#### DATA SUPPLIED:
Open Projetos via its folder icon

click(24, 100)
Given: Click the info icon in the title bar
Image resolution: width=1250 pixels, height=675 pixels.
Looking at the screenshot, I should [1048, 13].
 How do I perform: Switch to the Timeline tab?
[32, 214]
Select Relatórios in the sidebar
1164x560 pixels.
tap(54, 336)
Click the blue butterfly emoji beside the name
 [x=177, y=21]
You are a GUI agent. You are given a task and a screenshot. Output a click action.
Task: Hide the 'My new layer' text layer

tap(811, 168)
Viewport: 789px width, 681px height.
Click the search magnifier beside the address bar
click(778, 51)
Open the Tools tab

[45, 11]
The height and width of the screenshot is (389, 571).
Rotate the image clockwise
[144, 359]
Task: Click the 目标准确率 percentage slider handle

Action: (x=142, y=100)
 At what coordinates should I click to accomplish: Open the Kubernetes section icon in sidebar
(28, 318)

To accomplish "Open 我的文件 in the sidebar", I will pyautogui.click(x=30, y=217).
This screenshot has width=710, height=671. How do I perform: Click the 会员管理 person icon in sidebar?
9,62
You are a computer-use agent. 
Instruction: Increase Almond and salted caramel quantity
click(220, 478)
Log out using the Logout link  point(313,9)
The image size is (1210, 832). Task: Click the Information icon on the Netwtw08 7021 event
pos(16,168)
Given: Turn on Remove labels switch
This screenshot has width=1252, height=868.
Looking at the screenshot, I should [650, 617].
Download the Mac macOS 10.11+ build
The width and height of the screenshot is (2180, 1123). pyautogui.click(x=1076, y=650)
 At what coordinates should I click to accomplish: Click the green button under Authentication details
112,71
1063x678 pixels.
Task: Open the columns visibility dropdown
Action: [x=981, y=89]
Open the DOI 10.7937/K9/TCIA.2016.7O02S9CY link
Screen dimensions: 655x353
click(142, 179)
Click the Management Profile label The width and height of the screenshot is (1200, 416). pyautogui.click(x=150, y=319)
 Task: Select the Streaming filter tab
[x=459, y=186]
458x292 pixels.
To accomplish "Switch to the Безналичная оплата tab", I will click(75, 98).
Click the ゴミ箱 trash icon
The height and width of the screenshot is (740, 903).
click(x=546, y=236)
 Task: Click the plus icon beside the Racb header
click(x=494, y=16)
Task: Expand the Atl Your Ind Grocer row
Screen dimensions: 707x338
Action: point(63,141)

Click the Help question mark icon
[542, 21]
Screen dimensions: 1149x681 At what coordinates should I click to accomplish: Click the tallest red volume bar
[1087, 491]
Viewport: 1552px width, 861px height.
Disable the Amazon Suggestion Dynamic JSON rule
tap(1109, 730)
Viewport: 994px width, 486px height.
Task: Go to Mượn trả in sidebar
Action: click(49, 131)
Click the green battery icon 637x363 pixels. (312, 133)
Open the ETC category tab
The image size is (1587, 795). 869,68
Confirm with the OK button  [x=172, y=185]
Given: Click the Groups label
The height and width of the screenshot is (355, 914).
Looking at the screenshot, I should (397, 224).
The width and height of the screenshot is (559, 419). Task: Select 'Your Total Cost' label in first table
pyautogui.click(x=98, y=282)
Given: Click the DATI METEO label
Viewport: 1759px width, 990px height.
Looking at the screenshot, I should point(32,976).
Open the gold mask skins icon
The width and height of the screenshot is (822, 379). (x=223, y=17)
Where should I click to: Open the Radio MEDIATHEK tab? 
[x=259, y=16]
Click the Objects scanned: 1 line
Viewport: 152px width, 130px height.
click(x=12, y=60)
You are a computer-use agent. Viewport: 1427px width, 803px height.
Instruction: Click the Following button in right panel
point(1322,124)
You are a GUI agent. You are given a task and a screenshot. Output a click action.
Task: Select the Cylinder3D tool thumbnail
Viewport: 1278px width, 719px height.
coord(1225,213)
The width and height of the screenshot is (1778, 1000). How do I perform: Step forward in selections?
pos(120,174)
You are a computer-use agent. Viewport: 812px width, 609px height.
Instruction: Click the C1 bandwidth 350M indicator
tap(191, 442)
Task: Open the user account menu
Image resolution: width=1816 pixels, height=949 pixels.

#### TASK DESCRIPTION:
Copy out every line of the listing above word for word, with no changes.

#### PROBLEM SOLUTION:
Open Projetos via its folder icon

click(24, 100)
Given: Click the info icon in the title bar
Image resolution: width=1250 pixels, height=675 pixels.
Looking at the screenshot, I should [1048, 13].
 How do I perform: Switch to the Timeline tab?
[32, 214]
Select Relatórios in the sidebar
1164x560 pixels.
tap(54, 336)
Click the blue butterfly emoji beside the name
 [x=177, y=21]
You are a GUI agent. You are given a task and a screenshot. Output a click action.
Task: Hide the 'My new layer' text layer

tap(811, 168)
Viewport: 789px width, 681px height.
Click the search magnifier beside the address bar
click(778, 51)
Open the Tools tab

[45, 11]
The height and width of the screenshot is (389, 571).
Rotate the image clockwise
[144, 359]
Task: Click the 目标准确率 percentage slider handle

Action: (x=142, y=100)
 At what coordinates should I click to accomplish: Open the Kubernetes section icon in sidebar
(28, 318)

To accomplish "Open 我的文件 in the sidebar", I will pyautogui.click(x=30, y=217).
This screenshot has width=710, height=671. How do I perform: Click the 会员管理 person icon in sidebar?
9,62
You are a computer-use agent. 
Instruction: Increase Almond and salted caramel quantity
click(220, 478)
Log out using the Logout link  point(313,9)
The image size is (1210, 832). Task: Click the Information icon on the Netwtw08 7021 event
pos(16,168)
Given: Turn on Remove labels switch
This screenshot has width=1252, height=868.
Looking at the screenshot, I should [650, 617].
Download the Mac macOS 10.11+ build
The width and height of the screenshot is (2180, 1123). pyautogui.click(x=1076, y=650)
 At what coordinates should I click to accomplish: Click the green button under Authentication details
112,71
1063x678 pixels.
Task: Open the columns visibility dropdown
Action: [x=981, y=89]
Open the DOI 10.7937/K9/TCIA.2016.7O02S9CY link
Screen dimensions: 655x353
click(142, 179)
Click the Management Profile label The width and height of the screenshot is (1200, 416). pyautogui.click(x=150, y=319)
 Task: Select the Streaming filter tab
[x=459, y=186]
458x292 pixels.
To accomplish "Switch to the Безналичная оплата tab", I will click(75, 98).
Click the ゴミ箱 trash icon
The height and width of the screenshot is (740, 903).
click(x=546, y=236)
 Task: Click the plus icon beside the Racb header
click(x=494, y=16)
Task: Expand the Atl Your Ind Grocer row
Screen dimensions: 707x338
Action: point(63,141)

Click the Help question mark icon
[542, 21]
Screen dimensions: 1149x681 At what coordinates should I click to accomplish: Click the tallest red volume bar
[1087, 491]
Viewport: 1552px width, 861px height.
Disable the Amazon Suggestion Dynamic JSON rule
tap(1109, 730)
Viewport: 994px width, 486px height.
Task: Go to Mượn trả in sidebar
Action: click(49, 131)
Click the green battery icon 637x363 pixels. (312, 133)
Open the ETC category tab
The image size is (1587, 795). 869,68
Confirm with the OK button  [x=172, y=185]
Given: Click the Groups label
The height and width of the screenshot is (355, 914).
Looking at the screenshot, I should (397, 224).
The width and height of the screenshot is (559, 419). Task: Select 'Your Total Cost' label in first table
pyautogui.click(x=98, y=282)
Given: Click the DATI METEO label
Viewport: 1759px width, 990px height.
Looking at the screenshot, I should point(32,976).
Open the gold mask skins icon
The width and height of the screenshot is (822, 379). (x=223, y=17)
Where should I click to: Open the Radio MEDIATHEK tab? 
[x=259, y=16]
Click the Objects scanned: 1 line
Viewport: 152px width, 130px height.
click(x=12, y=60)
You are a computer-use agent. Viewport: 1427px width, 803px height.
Instruction: Click the Following button in right panel
point(1322,124)
You are a GUI agent. You are given a task and a screenshot. Output a click action.
Task: Select the Cylinder3D tool thumbnail
Viewport: 1278px width, 719px height.
coord(1225,213)
The width and height of the screenshot is (1778, 1000). How do I perform: Step forward in selections?
pos(120,174)
You are a computer-use agent. Viewport: 812px width, 609px height.
Instruction: Click the C1 bandwidth 350M indicator
tap(191, 442)
Task: Open the user account menu
Image resolution: width=1816 pixels, height=949 pixels.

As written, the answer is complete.